Freitag, 23. November 2007

Saigon

Von Kambodscha aus haben wir einen Direktbus nach Saigon genommen, Fahrtdauer ungefaehr 7,5h von morgens um acht bis nachmittags um ca. halb vier. Vom Bus waren wir beide positiv ueberrascht (da haben wir naemlich schon viel schlimmeres erlebt!) und voll besetzt war er auch nicht. Eigentlich alles super Voraussetzungen fuer eine angenehme und stressfreie Fahrt, aber: es kommt immer anders als man denkt...
Aus nicht geklaerten Gruenden mussten wir unsere Paesse beim Busbegleiter abgeben, nachdem wir die Immigration Card fuer die vietnamesische Grenze ausgefuellt hatten. Ich dachte erst, der kontrolliert nur, ob auch alles korrekt ausgefuellt ist, was er auch tat. Aber danach haben wir sie (auch auf Nachfrage) nicht wieder zurueck bekommen. Ahhh! Das geht halt mal absolut gegen das oberste Reise-Gebot "Gib niemals deinen Pass aus der Hand!!" Ich sah unsere Paesse auch schon auf dem Schwarzmarkt verkauft und uns vor der Botschaft stehen... Natuerlich war das eine absolute Ueberreaktion #schaem#, machte aber die Busfahrt bis zur Grenze zur fuenfstuendigen Tortur... An der Grenze angekommen mussten wir alle (immernoch ohne Pass) aussteigen, dann kam ein kambodschanischer Zoellner mit den Paessen (keine Ahnung, wo er die herhatte) und rief uns einzeln wieder in den Bus. Ok - so weit, so gut! Die Paesse gingen allerdings wieder an den Busbegleiter und die Fahrt noch ein Stueck weiter zur vietnamesischen Grenze. Dort mussten wir das komplette Gepaeck aus dem Bus nehmen und uns damit in eine Wartehalle stellen, bis wir zur Pass-Kontrolle aufgerufen wurden. Seh ich ja ein, aber was wollen sie kontrollieren, wenn ich meine Pass immernoch nicht wieder habe... Einmal aufgerufen mussten wir dann vortreten, bekamen (endlich!!) unseren Pass zurueck und mussten das Gepaeck scannen lassen. Das wars dann auch schon. Beim Austreten aus dem Gebaeude wurde nur nochmals das Visum gecheckt, dann konnten wir den Bus wieder beladen und weiterfahren. Es glaubt mir niemand, wie erleichtert Kathrin und (im Besonderen) ich danach waren! Ausreise aus Kambodscha geglueckt und wieder im Besitz unserer Paesse... das macht ganz schoen was aus ;-)

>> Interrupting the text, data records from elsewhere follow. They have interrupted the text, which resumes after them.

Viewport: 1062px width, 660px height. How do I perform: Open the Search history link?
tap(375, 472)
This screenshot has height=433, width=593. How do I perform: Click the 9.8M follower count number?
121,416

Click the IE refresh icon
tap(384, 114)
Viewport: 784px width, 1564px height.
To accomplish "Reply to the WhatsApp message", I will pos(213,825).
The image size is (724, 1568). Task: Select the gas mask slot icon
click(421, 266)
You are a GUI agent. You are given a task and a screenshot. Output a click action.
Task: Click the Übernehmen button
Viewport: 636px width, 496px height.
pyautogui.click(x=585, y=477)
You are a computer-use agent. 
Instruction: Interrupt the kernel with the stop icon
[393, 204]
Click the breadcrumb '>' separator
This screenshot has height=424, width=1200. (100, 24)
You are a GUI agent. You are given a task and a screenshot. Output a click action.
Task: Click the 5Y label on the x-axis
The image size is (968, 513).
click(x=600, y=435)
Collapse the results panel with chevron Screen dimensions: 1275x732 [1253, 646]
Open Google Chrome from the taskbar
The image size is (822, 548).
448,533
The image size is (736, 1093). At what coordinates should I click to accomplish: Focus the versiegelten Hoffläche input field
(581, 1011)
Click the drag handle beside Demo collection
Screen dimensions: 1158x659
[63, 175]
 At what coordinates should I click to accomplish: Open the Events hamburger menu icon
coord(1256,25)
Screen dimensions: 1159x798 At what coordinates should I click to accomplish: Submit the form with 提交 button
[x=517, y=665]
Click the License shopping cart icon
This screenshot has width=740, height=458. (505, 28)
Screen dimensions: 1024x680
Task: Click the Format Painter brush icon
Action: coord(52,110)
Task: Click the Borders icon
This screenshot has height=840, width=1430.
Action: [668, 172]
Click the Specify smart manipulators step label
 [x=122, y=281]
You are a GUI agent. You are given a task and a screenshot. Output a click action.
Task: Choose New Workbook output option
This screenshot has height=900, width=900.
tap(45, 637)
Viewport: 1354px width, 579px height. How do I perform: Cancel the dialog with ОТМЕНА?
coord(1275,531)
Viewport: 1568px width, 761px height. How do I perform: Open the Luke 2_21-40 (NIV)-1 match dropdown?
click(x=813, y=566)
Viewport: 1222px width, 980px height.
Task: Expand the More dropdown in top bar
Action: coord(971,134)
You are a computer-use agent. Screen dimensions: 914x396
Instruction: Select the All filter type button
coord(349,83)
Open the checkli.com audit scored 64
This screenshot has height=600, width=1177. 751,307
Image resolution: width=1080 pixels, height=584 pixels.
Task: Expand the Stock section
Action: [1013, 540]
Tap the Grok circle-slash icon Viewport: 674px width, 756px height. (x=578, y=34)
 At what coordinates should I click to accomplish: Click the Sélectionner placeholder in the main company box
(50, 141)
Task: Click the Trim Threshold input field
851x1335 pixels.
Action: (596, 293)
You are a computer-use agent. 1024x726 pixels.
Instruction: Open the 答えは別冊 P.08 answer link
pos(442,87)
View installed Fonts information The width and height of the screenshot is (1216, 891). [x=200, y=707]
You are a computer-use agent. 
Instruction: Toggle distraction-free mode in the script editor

Saigon hat uns dann wider Erwarten auch ganz gut gefallen. Im Vergleich zu Phnom Penh fuehlten wir uns richtig gut aufgehoben. Obwohl es auf den Strassen nicht weniger laut und hektisch zuging, kam es mir sehr viel angenehmer vor. Trotzdem wollten wir nicht lange bleiben, da wir erstmal genug Grossstadt-Hektik hatten und noch viel Programm fuer die schnell weniger werdende Reisezeit ansteht. Recht schnell haben wir ein nettes Hotel gefunden, was leckeres zu Essen bekommen und den Bus fuer unsere Weiterfahrt am naechsten Tag nach Dalat gebucht.

Absolut vorherrschend: der Roller!!


Interessant fuer alle Elektriker:
"Arbeiten unter Spannung" auf die asiatische Art...

So sieht's dann fertig aus...
Wer braucht schon Ordnung,
solang es funktioniert??

Dazu muss man nicht viel sagen:
Einfach lecker!!

1 Kommentar:

Anonym hat gesagt…

Hi Tina, Grüße aus dem wie immer eklig kalten feuchten und trüben Deutschland. Haben grad mal in Katrins Blog reingeschaut. Dies ist ein heißer Tipp für alle, die schon fast vergessen haben, wie du aussiehst. Grüße an Katrin und "Hut ab", das sind wirklich tolle Bilder. Alles Liebe von den Grodes.